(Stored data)
• • • •
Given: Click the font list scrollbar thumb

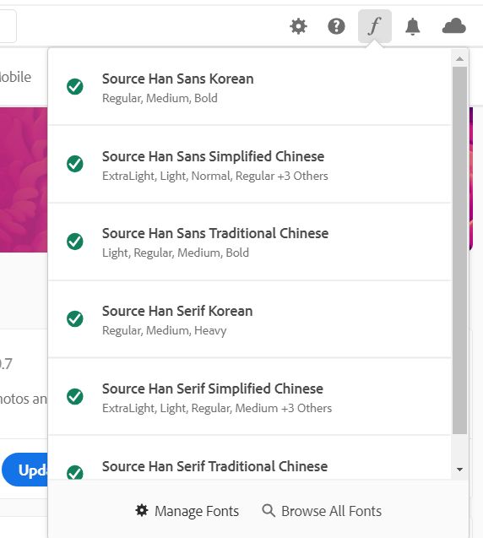Looking at the screenshot, I should pyautogui.click(x=459, y=251).
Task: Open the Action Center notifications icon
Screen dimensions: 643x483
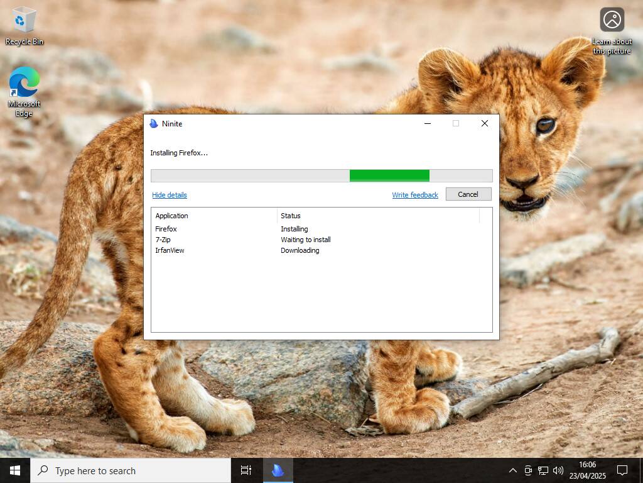Action: [x=622, y=470]
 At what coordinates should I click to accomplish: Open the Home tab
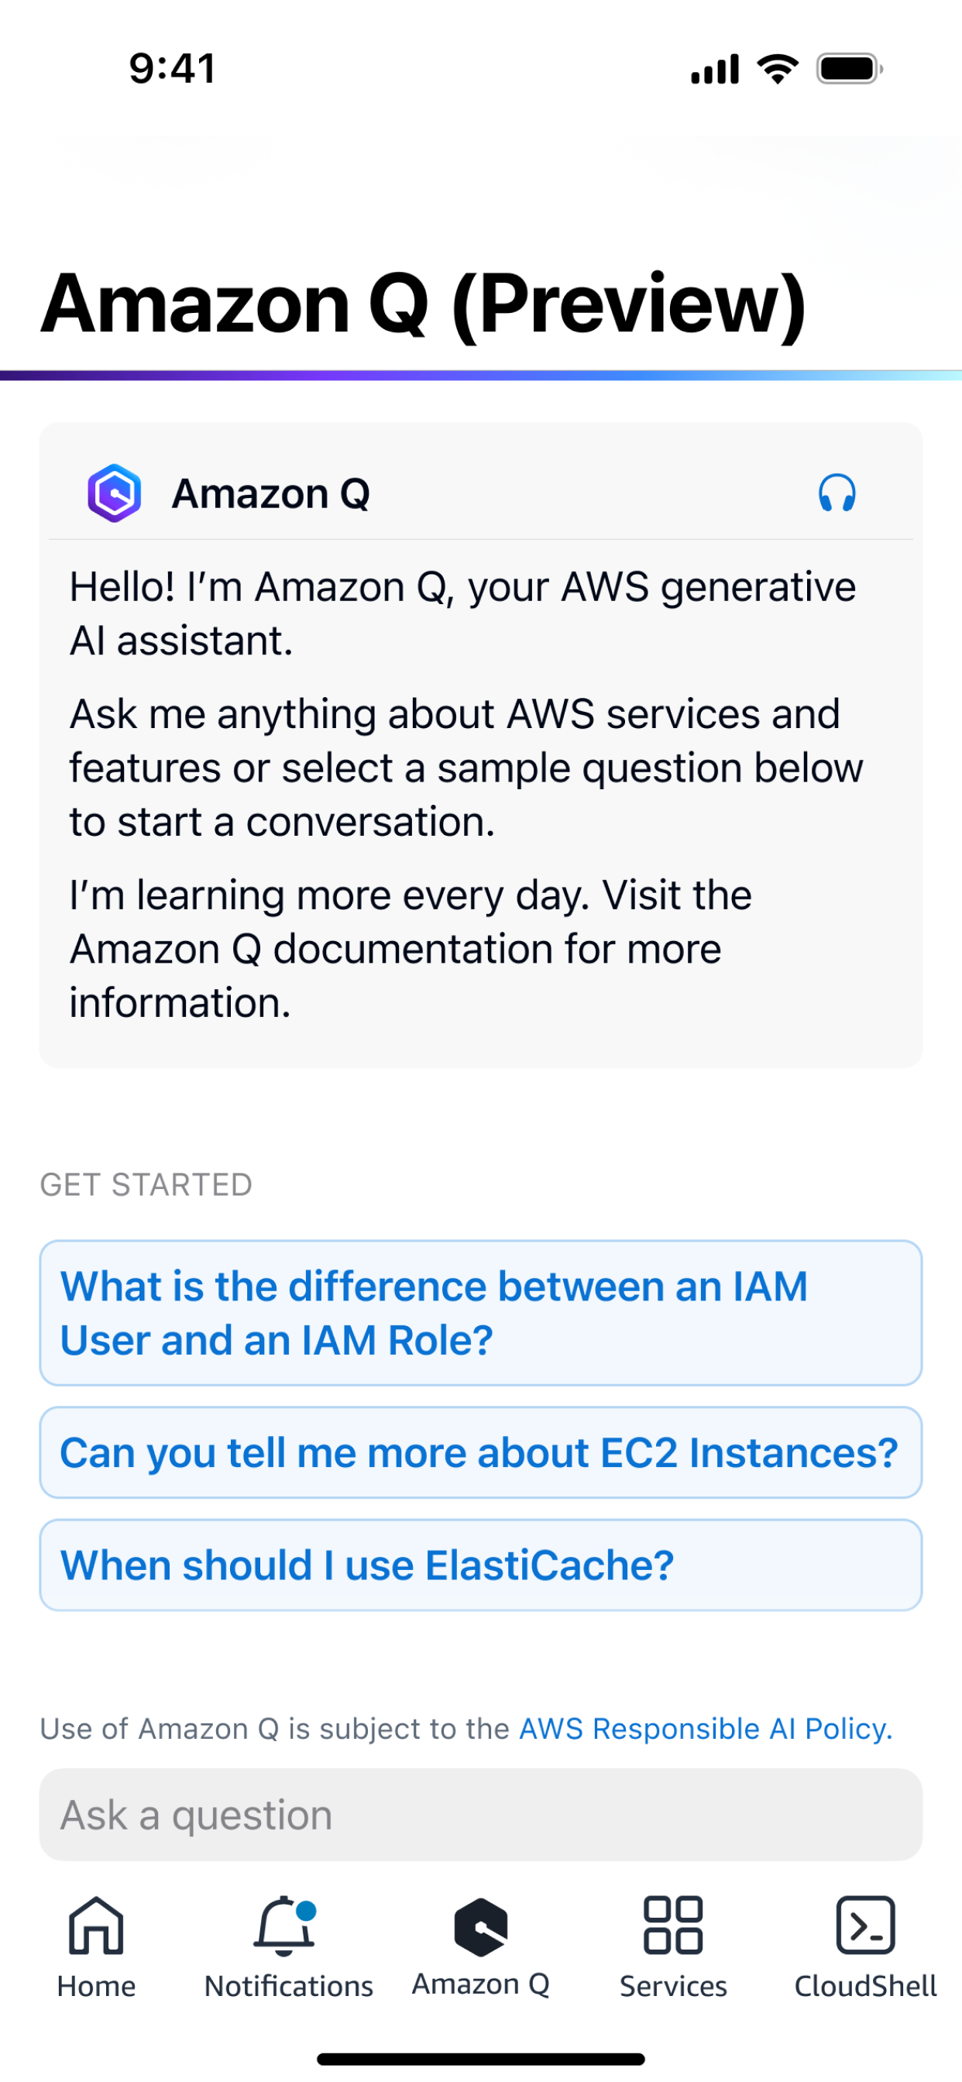coord(96,1949)
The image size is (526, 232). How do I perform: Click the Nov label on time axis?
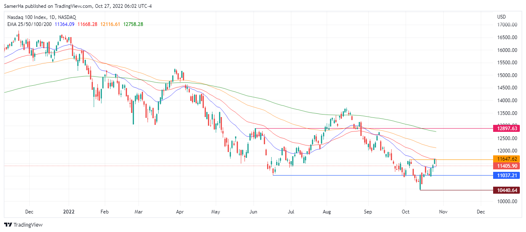(443, 212)
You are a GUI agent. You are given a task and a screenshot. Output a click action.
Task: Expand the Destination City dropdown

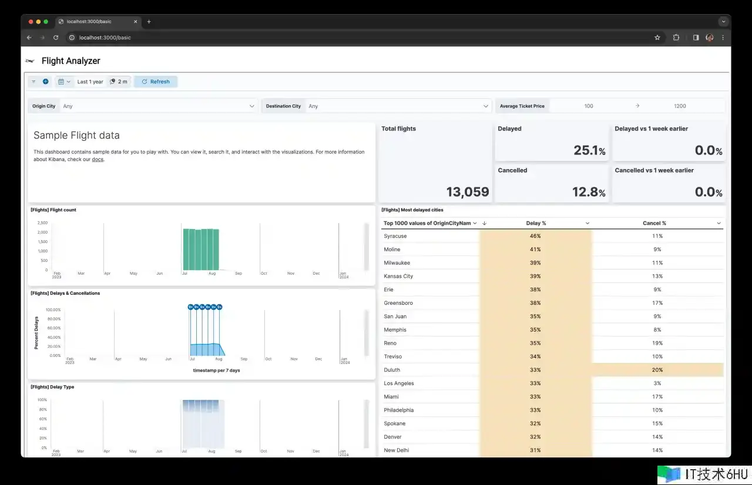pyautogui.click(x=486, y=106)
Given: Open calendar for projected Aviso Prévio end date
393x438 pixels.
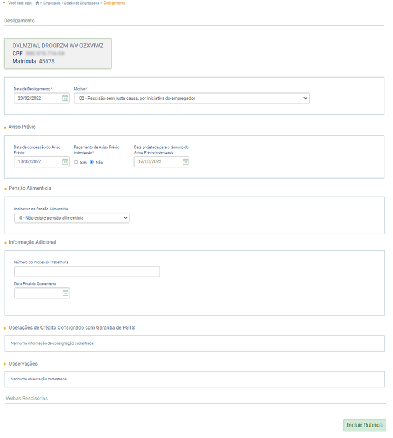Looking at the screenshot, I should click(185, 161).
• • • •
TASK DIRECTIONS:
An exact, picture-free copy of the entries is required.

RESPONSE TO THIS EXERCISE:
Given: Click the font list scrollbar thumb

Looking at the screenshot, I should pyautogui.click(x=459, y=251).
Task: Open the Action Center notifications icon
Screen dimensions: 643x483
Action: [x=622, y=470]
 At what coordinates should I click to accomplish: Open the Home tab
coord(96,1949)
The image size is (526, 232). How do I perform: Click the Nov label on time axis?
(443, 212)
You are a GUI agent. You are given a task and a screenshot. Output a click action.
Task: Expand the Destination City dropdown

pyautogui.click(x=486, y=106)
Given: Open calendar for projected Aviso Prévio end date
393x438 pixels.
Looking at the screenshot, I should click(185, 161).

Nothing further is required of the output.